Port-au-Prince — Le Conseil électoral provisoire (CEP) a officiellement publié, le 26 mars 2026, la liste des partis politiques habilités à participer aux prochaines compétitions électorales : 282 formations agréées sur 320 enregistrées, tandis que 38 dossiers demeurent en suspens ou incomplets . Une avalanche de sigles, d’alliances et de regroupements — de « Fanmi Lavalas » à « EDE », en passant par « INITE » ou encore une multitude de plateformes émergentes — dessine un paysage politique fragmenté, foisonnant, mais profondément interrogé quant à sa capacité réelle à structurer une offre électorale cohérente.
Pourtant, derrière cette vitrine institutionnelle, l’incertitude domine. Aucun horizon électoral ferme n’est juridiquement consolidé : ni 2026, ni 2027 ne s’imposent comme échéance crédible dans un environnement marqué par l’insécurité persistante et des arbitrages politiques fluctuants. Parallèlement, les discours officiels s’orientent vers des projections incluant un référendum dont la compatibilité avec la Constitution de 1987 demeure contestée, soulevant une question de conformité normative et de validité procédurale du processus envisagé.

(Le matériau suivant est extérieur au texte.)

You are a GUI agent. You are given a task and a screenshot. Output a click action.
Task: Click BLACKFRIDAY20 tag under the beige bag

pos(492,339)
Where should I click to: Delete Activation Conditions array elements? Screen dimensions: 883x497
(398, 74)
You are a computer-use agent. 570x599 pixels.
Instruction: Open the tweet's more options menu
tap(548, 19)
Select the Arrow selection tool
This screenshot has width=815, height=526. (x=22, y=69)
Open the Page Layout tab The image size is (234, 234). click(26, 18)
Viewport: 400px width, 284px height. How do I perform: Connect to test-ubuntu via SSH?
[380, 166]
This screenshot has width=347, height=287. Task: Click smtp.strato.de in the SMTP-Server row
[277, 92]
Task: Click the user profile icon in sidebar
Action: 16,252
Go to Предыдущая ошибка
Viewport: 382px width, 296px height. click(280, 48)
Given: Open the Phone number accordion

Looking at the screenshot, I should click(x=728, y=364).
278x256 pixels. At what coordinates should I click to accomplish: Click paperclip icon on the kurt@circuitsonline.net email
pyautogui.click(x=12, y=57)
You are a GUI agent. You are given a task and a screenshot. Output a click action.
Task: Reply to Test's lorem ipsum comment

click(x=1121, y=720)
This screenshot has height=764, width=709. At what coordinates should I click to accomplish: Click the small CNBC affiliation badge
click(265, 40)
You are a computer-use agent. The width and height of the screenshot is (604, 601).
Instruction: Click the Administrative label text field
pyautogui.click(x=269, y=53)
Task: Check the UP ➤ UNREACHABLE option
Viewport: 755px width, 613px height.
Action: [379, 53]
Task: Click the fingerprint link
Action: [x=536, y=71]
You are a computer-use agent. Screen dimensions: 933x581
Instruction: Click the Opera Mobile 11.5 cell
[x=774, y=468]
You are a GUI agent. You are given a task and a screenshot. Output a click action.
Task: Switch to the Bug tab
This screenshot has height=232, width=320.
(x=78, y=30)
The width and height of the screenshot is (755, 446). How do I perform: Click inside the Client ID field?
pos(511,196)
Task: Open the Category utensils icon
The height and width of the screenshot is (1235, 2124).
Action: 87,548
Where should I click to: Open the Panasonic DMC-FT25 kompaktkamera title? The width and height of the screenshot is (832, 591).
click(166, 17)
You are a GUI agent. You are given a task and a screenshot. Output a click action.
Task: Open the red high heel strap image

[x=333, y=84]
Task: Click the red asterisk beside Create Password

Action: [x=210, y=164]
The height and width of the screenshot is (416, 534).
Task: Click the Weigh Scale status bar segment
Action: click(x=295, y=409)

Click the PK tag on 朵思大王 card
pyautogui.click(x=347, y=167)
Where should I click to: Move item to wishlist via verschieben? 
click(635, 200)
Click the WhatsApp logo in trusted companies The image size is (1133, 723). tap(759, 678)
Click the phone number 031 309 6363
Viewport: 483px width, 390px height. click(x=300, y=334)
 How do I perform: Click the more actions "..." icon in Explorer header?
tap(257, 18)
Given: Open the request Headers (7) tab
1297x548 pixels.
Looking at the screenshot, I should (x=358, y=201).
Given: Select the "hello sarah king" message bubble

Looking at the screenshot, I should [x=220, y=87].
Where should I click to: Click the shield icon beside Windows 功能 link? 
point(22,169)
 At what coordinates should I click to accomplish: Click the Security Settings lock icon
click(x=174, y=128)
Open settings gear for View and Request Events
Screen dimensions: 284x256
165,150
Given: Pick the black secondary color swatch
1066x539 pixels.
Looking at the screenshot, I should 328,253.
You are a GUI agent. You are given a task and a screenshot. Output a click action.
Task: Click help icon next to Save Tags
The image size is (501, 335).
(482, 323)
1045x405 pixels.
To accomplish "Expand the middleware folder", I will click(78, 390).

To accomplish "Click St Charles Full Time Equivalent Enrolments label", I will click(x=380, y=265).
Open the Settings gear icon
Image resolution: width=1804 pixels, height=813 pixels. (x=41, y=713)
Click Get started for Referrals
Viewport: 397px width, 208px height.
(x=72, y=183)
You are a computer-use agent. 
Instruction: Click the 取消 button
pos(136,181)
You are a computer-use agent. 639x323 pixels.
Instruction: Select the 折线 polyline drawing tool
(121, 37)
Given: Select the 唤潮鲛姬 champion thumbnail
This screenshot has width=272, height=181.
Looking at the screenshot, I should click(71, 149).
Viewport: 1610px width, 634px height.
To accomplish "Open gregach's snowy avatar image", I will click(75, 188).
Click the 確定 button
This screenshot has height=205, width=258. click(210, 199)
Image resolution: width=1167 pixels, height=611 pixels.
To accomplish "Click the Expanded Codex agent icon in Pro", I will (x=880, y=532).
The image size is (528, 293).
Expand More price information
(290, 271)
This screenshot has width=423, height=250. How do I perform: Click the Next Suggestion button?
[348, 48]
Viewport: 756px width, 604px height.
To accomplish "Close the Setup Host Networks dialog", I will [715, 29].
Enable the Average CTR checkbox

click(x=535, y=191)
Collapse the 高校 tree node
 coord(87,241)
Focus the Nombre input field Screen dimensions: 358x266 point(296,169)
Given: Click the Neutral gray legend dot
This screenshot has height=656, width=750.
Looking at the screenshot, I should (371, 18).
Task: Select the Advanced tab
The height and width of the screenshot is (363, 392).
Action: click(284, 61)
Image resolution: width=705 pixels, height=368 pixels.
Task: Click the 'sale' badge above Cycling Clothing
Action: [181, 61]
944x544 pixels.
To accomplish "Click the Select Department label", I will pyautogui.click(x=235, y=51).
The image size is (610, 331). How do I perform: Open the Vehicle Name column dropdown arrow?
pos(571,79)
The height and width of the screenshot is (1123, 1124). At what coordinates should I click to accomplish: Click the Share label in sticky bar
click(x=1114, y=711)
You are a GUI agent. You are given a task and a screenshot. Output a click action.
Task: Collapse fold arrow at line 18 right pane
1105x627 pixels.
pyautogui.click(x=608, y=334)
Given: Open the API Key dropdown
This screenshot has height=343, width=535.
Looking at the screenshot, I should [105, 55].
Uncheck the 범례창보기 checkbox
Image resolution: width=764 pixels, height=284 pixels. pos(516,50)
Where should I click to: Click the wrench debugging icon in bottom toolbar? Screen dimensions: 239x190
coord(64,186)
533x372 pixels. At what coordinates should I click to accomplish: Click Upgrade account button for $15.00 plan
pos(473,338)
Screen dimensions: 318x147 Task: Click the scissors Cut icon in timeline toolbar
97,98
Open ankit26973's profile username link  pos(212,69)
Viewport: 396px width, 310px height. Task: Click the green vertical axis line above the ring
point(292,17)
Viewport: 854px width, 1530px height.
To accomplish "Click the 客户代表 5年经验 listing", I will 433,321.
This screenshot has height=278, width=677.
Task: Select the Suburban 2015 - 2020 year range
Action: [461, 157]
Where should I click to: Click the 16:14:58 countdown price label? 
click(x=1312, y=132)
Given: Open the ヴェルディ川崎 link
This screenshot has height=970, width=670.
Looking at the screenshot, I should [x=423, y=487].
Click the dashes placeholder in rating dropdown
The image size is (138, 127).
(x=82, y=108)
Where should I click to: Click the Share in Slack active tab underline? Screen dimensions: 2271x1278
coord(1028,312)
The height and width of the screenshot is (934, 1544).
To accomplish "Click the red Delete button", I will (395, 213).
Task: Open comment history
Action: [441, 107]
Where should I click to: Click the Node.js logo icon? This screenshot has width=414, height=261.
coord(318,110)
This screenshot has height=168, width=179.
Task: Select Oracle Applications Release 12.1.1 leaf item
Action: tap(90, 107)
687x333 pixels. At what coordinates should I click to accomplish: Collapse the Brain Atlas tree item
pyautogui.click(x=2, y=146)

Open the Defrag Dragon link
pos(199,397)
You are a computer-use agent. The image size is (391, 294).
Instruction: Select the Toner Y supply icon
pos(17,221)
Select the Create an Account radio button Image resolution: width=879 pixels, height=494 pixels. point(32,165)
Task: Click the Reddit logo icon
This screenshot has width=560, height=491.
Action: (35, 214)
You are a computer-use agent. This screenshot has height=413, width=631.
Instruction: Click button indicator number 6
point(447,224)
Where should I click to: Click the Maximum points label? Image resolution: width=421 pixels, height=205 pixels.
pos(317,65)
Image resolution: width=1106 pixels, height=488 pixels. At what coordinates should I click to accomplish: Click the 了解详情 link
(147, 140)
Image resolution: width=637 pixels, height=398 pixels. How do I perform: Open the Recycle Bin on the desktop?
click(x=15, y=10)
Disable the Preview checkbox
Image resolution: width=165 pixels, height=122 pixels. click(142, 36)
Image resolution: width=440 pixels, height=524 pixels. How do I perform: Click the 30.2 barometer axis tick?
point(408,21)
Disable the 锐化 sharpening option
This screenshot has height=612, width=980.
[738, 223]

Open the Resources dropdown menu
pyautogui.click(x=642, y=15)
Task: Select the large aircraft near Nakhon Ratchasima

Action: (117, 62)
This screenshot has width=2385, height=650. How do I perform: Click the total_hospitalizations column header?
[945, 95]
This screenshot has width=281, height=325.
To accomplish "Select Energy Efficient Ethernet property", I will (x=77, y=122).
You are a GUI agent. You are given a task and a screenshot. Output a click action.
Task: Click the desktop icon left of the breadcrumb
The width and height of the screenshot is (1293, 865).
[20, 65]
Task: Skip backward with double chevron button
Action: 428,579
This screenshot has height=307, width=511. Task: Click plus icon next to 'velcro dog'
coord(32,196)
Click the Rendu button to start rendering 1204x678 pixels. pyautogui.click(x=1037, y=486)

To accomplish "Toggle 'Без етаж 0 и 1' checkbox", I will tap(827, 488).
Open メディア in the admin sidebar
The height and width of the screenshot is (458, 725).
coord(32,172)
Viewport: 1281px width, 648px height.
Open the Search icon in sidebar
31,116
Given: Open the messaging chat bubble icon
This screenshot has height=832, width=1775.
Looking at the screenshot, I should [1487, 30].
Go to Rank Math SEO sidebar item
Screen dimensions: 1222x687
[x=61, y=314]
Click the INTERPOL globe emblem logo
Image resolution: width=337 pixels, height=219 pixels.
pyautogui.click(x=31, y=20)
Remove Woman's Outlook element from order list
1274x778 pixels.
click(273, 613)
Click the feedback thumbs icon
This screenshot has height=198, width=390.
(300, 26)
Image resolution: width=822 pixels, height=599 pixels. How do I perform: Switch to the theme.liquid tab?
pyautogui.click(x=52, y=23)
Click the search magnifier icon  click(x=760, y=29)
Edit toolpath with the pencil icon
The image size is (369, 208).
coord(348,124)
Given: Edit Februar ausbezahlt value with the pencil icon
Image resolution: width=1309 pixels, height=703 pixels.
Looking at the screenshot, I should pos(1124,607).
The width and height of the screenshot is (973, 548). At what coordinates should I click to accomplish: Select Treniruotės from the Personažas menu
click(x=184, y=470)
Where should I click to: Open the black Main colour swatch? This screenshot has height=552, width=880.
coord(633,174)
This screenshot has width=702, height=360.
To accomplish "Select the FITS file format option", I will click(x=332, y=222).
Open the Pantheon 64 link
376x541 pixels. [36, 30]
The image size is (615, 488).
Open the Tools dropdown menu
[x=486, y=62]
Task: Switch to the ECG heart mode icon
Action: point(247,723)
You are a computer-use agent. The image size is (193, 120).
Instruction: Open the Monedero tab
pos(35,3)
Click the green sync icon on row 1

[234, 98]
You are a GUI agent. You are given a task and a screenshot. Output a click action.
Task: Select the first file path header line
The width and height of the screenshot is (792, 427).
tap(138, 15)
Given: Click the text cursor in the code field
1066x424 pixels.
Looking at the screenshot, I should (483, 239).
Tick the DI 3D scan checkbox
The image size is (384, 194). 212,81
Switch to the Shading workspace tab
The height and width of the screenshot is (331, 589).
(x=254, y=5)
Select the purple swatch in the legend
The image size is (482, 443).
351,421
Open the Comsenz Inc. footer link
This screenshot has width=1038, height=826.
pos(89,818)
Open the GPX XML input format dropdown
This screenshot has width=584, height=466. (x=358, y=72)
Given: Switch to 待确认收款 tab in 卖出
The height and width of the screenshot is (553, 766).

Dans ce contexte, la publication de cette liste exhaustive apparaît autant comme un acte administratif que comme un signal politique. Notre rédaction met à disposition l’intégralité du document officiel — plus de dix pages recensant les partis agréés et leurs sigles — afin de permettre une lecture complète de la recomposition en cours du champ partisan haïtien. Reste à savoir si cette architecture formelle préfigure un processus électoral effectif ou s’inscrit dans une dynamique de mise en scène institutionnelle sans traduction immédiate dans les faits.